→ **Goal of the exercise**
Beginning with the opening line, set down each line of the material below exactly, stopping once the line with "Given: Click the Backlinko favicon" is done.

== Segment start ==

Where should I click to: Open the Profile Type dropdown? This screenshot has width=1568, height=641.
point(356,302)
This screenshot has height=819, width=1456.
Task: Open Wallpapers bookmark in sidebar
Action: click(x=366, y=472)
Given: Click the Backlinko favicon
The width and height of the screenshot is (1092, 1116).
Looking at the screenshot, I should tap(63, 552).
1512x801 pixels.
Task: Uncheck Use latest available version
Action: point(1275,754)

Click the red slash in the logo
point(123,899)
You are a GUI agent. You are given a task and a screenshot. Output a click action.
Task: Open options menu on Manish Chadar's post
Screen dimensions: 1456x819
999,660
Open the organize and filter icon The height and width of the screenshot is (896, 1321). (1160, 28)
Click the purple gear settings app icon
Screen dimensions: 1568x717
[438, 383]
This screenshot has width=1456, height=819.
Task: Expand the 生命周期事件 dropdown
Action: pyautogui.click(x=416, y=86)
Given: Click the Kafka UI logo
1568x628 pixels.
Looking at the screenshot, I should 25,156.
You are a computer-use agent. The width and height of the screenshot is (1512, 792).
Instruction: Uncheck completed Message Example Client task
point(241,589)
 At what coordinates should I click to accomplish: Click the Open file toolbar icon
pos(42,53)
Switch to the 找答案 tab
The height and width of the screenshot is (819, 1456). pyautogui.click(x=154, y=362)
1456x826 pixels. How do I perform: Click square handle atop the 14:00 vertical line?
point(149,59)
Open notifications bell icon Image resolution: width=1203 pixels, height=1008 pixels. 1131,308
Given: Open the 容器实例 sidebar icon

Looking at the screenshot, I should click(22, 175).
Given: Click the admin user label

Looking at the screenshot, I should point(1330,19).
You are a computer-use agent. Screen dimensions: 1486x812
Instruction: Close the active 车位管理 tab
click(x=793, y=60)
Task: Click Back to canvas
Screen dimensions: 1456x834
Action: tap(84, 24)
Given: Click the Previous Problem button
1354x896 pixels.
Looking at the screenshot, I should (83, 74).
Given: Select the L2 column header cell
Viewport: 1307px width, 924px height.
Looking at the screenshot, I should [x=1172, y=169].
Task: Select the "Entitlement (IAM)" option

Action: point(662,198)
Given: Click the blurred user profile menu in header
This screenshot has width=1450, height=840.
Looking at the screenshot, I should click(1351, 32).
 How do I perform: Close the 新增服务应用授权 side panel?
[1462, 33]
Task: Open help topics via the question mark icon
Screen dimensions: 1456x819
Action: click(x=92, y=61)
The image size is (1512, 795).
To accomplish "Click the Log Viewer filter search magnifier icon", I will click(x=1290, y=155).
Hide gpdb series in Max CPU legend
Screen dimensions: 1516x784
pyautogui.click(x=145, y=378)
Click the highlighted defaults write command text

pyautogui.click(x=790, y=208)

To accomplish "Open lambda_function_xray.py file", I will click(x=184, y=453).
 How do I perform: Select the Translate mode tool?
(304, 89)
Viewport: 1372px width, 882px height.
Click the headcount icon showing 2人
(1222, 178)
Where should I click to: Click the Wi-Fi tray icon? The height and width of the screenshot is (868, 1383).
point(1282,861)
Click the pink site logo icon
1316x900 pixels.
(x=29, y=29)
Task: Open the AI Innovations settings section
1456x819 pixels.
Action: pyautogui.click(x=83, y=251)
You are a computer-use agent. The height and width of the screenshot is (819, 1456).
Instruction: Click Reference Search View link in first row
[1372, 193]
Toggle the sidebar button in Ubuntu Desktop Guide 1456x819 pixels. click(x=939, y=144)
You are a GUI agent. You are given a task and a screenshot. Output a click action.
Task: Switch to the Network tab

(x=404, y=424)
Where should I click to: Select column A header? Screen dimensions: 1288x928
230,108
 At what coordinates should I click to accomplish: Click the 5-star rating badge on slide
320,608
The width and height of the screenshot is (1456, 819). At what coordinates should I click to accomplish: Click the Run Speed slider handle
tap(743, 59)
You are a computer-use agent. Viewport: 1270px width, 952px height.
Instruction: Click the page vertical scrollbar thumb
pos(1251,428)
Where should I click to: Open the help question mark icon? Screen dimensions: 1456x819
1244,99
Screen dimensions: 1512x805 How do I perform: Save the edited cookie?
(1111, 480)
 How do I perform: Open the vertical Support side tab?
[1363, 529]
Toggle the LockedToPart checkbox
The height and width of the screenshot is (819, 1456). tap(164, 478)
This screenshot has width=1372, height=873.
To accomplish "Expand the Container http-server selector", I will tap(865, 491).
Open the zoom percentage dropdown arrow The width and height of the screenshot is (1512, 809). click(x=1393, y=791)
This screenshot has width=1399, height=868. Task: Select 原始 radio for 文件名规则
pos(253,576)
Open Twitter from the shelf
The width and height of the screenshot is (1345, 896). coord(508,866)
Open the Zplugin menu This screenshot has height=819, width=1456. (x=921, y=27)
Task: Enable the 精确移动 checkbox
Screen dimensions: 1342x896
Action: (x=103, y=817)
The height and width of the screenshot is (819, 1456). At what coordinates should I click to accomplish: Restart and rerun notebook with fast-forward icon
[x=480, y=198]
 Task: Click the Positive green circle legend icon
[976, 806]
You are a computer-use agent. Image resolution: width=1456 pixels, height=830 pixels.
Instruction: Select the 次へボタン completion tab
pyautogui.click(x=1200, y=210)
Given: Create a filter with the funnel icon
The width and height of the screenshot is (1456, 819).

== Segment end ==

→ **Task response**
Where should I click to: Open the Profile Type dropdown? This screenshot has width=1568, height=641.
point(356,302)
This screenshot has height=819, width=1456.
Task: Open Wallpapers bookmark in sidebar
Action: click(x=366, y=472)
Given: Click the Backlinko favicon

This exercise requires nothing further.